GOAL OF THE EXERCISE: Beneath this instruction is a block of data; output from it exactly the lines that run from the one containing "This screenshot has width=999, height=817." through the one containing "1456x814 pixels.", inclusive.

-- DATASET CONTENT follows --

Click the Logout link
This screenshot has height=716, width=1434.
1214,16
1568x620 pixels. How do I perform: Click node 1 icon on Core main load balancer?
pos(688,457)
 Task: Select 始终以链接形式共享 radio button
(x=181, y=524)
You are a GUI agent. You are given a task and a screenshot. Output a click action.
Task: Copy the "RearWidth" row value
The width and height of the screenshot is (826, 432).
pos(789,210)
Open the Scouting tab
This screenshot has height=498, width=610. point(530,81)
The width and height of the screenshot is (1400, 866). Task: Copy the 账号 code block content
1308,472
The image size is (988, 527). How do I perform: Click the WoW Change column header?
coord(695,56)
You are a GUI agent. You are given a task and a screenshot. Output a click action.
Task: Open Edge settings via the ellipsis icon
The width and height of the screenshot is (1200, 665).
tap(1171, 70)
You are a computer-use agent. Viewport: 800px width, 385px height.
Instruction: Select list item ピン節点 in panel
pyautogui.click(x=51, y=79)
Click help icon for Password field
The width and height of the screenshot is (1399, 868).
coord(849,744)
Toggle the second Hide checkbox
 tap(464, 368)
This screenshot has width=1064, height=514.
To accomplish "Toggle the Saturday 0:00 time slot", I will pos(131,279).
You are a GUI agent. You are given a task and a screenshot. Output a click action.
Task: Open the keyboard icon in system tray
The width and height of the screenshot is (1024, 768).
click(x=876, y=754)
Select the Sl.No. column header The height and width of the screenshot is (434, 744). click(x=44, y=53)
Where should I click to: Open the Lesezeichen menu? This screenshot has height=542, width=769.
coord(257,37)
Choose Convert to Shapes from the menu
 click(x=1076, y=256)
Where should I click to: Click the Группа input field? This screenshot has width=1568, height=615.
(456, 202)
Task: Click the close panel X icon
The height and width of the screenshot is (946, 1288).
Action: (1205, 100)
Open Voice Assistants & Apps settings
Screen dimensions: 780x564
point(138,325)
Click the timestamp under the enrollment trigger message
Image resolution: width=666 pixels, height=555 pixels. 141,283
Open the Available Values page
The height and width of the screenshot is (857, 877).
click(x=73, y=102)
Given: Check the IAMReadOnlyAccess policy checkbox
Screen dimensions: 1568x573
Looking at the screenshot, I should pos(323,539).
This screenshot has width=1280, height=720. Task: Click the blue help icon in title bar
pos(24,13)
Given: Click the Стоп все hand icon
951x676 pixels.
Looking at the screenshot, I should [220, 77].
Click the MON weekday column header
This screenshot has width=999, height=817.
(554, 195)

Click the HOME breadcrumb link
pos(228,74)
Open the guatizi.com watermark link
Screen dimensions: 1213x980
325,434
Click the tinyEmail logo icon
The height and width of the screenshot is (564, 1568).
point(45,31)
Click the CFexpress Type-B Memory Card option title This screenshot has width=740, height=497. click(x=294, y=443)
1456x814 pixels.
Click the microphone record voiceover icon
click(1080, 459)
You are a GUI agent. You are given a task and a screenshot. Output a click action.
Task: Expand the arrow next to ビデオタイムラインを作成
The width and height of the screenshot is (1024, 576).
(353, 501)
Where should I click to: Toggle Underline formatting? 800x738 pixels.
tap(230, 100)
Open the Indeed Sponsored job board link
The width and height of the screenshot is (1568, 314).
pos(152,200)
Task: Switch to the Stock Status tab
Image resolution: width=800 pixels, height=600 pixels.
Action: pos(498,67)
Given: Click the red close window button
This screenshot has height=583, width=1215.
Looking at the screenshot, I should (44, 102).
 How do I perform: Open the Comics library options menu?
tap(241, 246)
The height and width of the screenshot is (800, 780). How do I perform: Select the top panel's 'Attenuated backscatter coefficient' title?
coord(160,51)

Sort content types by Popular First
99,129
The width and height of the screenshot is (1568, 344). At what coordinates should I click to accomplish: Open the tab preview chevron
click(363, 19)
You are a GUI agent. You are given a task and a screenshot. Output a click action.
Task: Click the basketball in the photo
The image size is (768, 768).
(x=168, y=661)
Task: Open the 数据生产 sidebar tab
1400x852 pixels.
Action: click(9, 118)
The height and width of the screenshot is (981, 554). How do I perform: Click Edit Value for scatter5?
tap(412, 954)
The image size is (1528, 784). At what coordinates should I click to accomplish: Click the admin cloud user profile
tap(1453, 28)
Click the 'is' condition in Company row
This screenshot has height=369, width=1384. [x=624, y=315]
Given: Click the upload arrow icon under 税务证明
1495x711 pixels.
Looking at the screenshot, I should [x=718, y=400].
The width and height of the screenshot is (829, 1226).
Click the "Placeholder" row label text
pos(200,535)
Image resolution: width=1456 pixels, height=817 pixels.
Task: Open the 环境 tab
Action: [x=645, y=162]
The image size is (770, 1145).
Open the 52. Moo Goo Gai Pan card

-- DATASET CONTENT concluded --

RESPONSE AREA:
This screenshot has width=999, height=817.
(554, 195)

Click the HOME breadcrumb link
pos(228,74)
Open the guatizi.com watermark link
Screen dimensions: 1213x980
325,434
Click the tinyEmail logo icon
The height and width of the screenshot is (564, 1568).
point(45,31)
Click the CFexpress Type-B Memory Card option title This screenshot has width=740, height=497. click(x=294, y=443)
1456x814 pixels.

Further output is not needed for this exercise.